• Your goal
Revise the article on ethics changes for lawmakers: write out everything from "By Laylan Copelin" down to "from their spouses.", putting "charge card" wherever "credit card" appears.

• Passage to read
► Austin American-Statesman - 05/04/08 - Public pushing ethics changes for lawmakers Print E-mail

Austin American-Statesman

 

Public pushing ethics changes for lawmakers
Individuals pointing out laws that Texas officeholders are evading.
By Laylan Copelin
AMERICAN-STATESMAN STAFF
Sunday, May 04, 2008
 
At least 20 Texas lawmakers were fined in recent months for hiding the details of their officeholder spending — paid with political donations — behind vague credit card bills, even though they had been warned about the 1981 credit card law for years.
 
Last year, lawmakers strengthened a 1991 law prohibiting their colleagues from buying Austin homes with campaign cash after a handful of members used donations to "rent" Austin homes from their spouses.
 
In both instances, individuals who filed complaints with the Texas Ethics Commission played a prominent role in the changes by underscoring laws that lawmakers were ignoring or sidestepping.
 
Now comes Dave Palmer, a Folsom, Calif., man who spends 10 hours a day at his three computers poring over the electronic records of politicians in several states. On one day in February, Palmer filed 24 complaints against Texas officeholders, mostly over how they spend their political donations on everything from leasing luxury cars to buying cleaning supplies for their Austin apartments. He promises more.

• Supplied material

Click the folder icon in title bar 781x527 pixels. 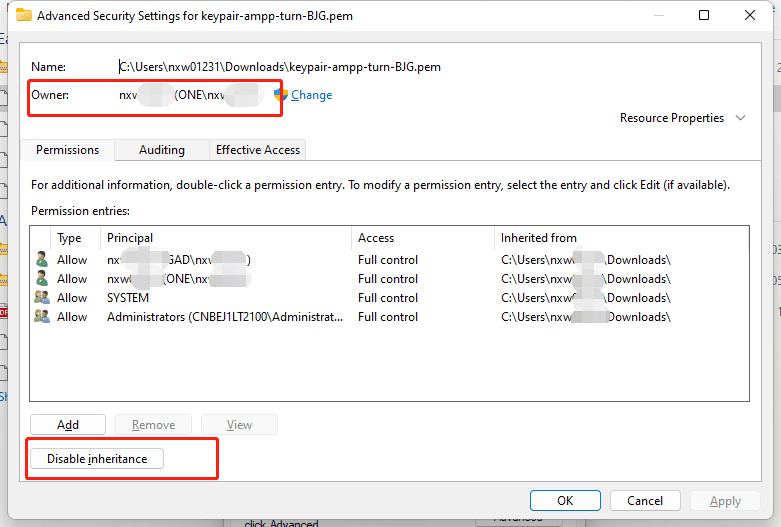(23, 16)
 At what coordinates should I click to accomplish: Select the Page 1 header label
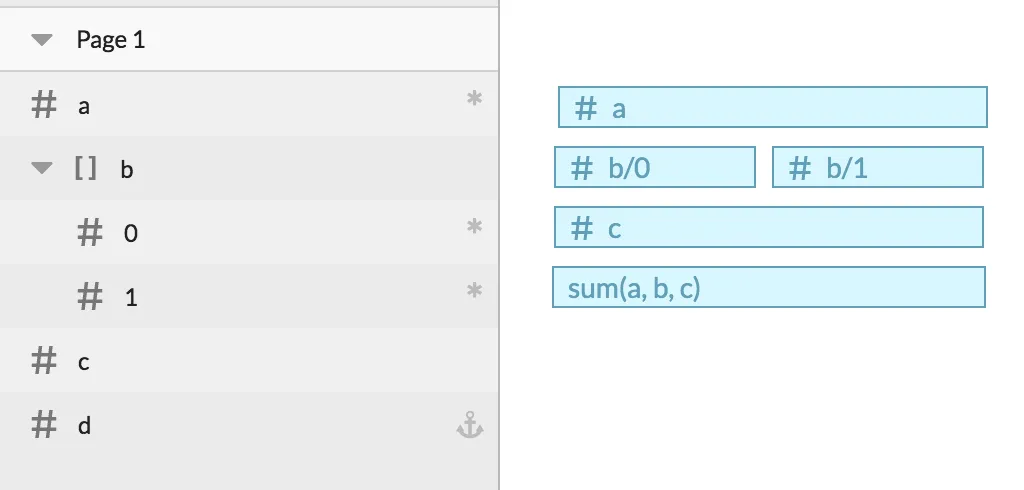point(110,40)
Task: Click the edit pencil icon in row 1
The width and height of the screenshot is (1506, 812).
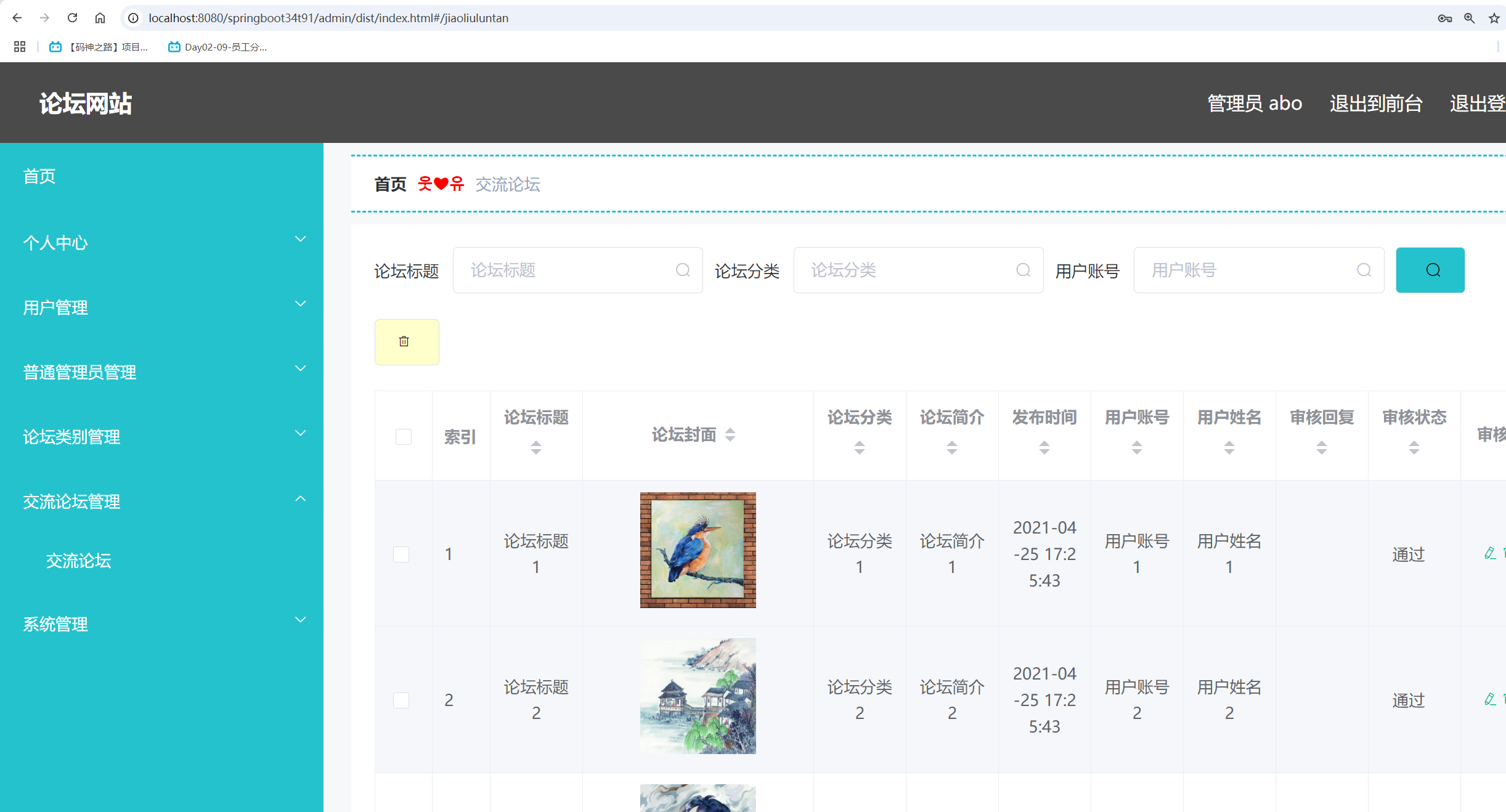Action: pyautogui.click(x=1489, y=553)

• Solution to this problem
By Laylan Copelin
AMERICAN-STATESMAN STAFF
Sunday, May 04, 2008
 
At least 20 Texas lawmakers were fined in recent months for hiding the details of their officeholder spending — paid with political donations — behind vague charge card bills, even though they had been warned about the 1981 charge card law for years.
 
Last year, lawmakers strengthened a 1991 law prohibiting their colleagues from buying Austin homes with campaign cash after a handful of members used donations to "rent" Austin homes from their spouses.